自衛官募集を阻む障害

「自衛官募集」のポスターを街中にある掲示板をはじめとして色々な場所で目にしたことのある人は多いだろう。

 最近はポスターだけでなく、その他の媒体や、学校訪問などを通じて「自衛官募集」の広報活動を自衛隊は積極的に展開し、志願者を増やす取り組みを行ってきた。だが、一部マスコミによる安保法制に対するネガティブな報道もあり、志願者が昨年は大きく減ったと、募集担当者から聞いている。

 一方、東日本大震災をはじめ災害派遣の現場や国連平和維持活動(PKO)などでの自衛隊の活躍により、国民の自衛隊に対する意識は大きく変わった。それまでは「税金泥棒」と言われたり、自衛官の子どもが学校で差別を受けてきた歴史がある。ノーベル文学賞を受賞した大江健三郎氏は、防衛大学校の学生のことを「現代青年の恥辱である」とまで言った。朝日・毎日新聞に至っては、いまだに自衛隊に対して偏見と差別に満ち溢れた報道をたびたび行っている。

 最近も、自衛隊トップの河野克俊統合幕僚長が、安倍首相が憲法記念日に自衛隊の存在を憲法に明記する改正に言及したことについて問われ、「一自衛官として申し上げるなら、自衛隊の根拠規定が憲法に明記されるのであれば非常にありがたいと思う」と語ったことに、何も問題にすべき発言でないのに、両紙は河野統幕長の発言を社説や記事で批判した。

 また、「自衛官募集」のCMを放送しているのは、在京キー局の中ではテレビ東京だけだ。

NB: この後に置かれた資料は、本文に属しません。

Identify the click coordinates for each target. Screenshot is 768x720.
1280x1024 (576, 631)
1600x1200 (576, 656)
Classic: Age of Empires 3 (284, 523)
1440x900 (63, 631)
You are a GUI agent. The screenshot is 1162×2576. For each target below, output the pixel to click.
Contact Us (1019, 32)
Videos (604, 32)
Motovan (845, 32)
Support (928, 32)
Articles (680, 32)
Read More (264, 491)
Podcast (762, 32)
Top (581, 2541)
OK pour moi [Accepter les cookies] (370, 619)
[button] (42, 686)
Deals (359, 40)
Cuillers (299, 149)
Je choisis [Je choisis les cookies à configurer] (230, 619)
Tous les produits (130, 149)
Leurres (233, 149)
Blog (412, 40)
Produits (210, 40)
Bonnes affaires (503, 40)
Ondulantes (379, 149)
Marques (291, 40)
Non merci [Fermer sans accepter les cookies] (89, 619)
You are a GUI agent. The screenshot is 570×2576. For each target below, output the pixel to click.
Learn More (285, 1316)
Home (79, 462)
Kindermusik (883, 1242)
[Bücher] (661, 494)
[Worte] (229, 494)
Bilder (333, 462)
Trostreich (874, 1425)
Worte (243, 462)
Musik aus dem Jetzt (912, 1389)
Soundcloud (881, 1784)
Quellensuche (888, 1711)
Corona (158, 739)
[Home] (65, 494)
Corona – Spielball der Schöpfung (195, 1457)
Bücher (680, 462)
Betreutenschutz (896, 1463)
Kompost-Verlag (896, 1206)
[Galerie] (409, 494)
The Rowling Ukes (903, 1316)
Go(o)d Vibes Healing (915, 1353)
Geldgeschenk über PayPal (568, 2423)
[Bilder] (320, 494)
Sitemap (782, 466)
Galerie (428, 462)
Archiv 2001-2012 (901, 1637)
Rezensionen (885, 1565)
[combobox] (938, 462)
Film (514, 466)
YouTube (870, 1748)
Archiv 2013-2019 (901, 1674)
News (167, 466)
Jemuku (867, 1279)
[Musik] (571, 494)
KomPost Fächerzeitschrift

他のテレビ局では、考査上問題があるとして放送することができない。なぜ「自衛官募集」のCMが、考査上問題があるのか理解に苦しむ。

 「自衛官募集に限らず、社員募集のCMは一切認めていない」というのを表向きの理由にしているようだが、「テレビ局内部に、いまだに自衛隊に対してアレルギーを持った人たちが相当数いる」ことが、放送を認めない理由のようだ。

 本紙読者諸氏は、このような状態をどう思いますか……。